Twenty years later, only one of the sisters remains. Liv and the other two girls disappeared from the island, with no clue as to where they went. Remaining daughter Luna has always feared the island and swore never to return, but finds herself back there, right in the middle of things that don't really seem to have changed. 

As Luna discovers more and more about this tiny, strange community, and some of the age old traditions, she becomes more and more concerned ... will she ever discover just what happened to her mother and sisters?

The Lighthouse Witches kept me reading long into the night. It's a book that is really difficult to put aside. The writing is so beautifully crafted. It's atmospheric and haunting and I loved every page. It's not a simple plot it's full of magic and myth and hidden truths, but it's a belter of a story. Highly recommended by me. 

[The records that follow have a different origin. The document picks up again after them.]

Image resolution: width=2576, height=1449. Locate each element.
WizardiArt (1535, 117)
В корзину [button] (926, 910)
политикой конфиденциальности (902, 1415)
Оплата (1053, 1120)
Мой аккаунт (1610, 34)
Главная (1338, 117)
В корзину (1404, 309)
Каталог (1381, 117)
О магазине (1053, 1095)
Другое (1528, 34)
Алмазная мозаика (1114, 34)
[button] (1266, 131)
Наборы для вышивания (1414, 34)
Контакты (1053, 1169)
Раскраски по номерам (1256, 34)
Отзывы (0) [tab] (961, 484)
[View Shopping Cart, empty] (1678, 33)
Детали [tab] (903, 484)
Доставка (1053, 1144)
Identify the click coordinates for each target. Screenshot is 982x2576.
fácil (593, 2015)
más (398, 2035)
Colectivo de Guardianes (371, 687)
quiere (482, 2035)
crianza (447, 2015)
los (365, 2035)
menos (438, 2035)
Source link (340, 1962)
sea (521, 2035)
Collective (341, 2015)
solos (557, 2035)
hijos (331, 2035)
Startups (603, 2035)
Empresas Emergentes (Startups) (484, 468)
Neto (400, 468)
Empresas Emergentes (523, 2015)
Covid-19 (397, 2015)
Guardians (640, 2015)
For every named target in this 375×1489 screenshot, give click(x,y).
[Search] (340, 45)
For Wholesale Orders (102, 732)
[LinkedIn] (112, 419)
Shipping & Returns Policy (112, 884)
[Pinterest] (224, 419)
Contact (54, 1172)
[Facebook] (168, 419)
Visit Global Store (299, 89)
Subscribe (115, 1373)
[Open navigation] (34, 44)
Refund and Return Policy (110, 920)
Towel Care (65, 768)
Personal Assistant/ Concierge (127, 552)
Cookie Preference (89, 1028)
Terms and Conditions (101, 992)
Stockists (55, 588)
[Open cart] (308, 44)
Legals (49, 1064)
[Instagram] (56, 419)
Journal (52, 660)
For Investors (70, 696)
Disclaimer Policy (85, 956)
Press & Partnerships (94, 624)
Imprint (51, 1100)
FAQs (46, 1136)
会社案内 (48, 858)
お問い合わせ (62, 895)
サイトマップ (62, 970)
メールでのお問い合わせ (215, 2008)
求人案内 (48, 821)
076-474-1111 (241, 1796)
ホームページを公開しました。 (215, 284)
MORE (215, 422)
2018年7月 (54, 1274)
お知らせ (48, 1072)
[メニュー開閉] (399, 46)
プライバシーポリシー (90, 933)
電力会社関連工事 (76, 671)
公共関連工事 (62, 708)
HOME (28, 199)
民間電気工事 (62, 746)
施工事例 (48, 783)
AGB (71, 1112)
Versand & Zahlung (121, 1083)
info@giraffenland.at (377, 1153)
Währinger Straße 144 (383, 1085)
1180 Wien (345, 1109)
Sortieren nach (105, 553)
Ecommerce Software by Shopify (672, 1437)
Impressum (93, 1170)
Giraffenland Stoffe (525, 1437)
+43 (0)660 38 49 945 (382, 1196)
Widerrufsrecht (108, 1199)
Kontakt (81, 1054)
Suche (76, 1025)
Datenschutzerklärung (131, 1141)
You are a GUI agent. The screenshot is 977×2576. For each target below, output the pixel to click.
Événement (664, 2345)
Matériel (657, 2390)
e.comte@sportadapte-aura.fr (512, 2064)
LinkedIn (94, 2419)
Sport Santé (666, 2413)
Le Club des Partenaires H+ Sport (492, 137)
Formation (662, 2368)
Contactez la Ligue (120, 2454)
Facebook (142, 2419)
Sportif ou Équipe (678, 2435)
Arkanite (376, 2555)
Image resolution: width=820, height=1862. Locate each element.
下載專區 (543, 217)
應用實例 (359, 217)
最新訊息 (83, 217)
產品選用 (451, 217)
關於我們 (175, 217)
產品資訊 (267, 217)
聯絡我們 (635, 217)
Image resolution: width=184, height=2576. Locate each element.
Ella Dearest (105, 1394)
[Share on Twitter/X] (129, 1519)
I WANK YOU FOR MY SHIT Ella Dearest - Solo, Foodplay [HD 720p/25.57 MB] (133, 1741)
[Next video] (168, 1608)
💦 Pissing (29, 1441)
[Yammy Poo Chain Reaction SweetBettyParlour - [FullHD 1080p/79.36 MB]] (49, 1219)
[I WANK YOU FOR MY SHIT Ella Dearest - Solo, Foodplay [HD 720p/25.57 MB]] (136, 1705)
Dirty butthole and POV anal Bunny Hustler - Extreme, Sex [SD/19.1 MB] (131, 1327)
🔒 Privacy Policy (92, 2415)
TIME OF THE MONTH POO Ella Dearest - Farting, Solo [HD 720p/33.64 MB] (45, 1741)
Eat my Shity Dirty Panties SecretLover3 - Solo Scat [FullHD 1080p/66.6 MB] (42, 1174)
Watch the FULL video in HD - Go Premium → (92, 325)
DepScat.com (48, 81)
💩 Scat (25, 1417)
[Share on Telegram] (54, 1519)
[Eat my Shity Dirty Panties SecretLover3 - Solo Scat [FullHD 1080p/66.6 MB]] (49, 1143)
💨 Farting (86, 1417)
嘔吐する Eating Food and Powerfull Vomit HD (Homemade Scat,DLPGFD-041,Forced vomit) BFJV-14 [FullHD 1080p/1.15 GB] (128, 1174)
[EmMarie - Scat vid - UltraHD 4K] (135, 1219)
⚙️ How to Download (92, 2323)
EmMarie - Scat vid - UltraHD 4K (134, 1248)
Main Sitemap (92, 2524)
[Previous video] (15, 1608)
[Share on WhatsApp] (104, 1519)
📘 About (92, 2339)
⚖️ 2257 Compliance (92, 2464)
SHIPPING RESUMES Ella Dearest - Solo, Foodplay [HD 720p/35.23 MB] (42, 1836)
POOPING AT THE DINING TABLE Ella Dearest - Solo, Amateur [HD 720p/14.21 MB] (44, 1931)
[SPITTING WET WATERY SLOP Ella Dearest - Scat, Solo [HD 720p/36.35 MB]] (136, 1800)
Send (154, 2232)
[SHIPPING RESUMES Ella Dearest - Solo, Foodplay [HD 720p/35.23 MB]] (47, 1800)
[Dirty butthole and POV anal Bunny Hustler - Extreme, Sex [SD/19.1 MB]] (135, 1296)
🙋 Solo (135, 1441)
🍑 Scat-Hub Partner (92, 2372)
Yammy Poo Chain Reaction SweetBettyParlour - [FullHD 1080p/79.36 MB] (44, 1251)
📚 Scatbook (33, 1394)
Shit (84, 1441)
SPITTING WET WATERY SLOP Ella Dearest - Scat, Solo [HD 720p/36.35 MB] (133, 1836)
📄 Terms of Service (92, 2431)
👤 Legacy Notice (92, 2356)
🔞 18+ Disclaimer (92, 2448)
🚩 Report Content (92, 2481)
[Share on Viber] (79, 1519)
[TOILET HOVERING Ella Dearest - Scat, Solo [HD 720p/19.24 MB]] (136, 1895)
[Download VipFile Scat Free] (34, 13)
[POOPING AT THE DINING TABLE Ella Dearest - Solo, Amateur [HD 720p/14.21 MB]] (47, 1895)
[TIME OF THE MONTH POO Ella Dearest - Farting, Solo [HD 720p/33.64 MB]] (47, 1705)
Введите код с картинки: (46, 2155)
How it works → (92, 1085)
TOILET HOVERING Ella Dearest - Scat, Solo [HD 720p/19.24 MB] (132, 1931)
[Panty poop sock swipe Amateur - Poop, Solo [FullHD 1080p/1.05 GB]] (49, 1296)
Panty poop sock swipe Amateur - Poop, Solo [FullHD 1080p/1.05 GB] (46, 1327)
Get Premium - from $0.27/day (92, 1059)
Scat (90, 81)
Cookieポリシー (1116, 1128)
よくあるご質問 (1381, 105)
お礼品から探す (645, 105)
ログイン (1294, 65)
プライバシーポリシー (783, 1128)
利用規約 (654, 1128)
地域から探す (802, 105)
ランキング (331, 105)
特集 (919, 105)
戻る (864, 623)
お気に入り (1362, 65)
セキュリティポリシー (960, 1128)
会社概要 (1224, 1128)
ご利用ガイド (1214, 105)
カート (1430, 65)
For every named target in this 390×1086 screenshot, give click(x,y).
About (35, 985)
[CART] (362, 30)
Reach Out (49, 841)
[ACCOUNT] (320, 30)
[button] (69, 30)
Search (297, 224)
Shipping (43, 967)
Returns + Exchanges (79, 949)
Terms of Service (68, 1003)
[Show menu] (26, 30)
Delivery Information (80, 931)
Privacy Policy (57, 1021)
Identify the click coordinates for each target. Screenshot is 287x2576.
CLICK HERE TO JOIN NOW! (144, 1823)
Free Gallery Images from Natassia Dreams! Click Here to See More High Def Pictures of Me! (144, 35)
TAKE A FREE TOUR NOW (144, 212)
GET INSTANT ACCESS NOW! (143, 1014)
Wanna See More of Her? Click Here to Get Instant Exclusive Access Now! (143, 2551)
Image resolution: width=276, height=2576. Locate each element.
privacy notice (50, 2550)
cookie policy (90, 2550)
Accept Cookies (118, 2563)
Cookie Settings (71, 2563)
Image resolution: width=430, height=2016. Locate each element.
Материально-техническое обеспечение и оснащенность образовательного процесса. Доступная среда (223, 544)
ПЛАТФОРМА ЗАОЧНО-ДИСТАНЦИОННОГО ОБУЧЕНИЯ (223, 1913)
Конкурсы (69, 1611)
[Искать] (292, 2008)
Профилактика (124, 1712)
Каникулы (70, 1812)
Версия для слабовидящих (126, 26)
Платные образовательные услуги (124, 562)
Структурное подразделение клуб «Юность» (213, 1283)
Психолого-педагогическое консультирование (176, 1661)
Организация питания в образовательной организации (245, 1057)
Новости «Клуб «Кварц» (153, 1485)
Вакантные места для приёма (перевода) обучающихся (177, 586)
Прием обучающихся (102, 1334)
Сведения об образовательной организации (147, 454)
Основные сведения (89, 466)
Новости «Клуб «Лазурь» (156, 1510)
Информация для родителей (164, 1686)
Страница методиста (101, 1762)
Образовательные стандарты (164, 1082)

C.J. Cooke is an acclaimed, award-winning poet, novelist and academic with numerous other
publications written under the name of Carolyn Jess-Cooke. 

Her work has been published in twenty- three languages to date. 

Born in Belfast, C.J. has a PhD in Literature from Queen’s University, Belfast, and is currently Senior Lecturer in Creative Writing at the University of Glasgow, where she researches creative writing interventions for mental health. 

C.J. Cooke lives in Glasgow with her husband and four children. 

She also founded the Stay-At-Home Festival.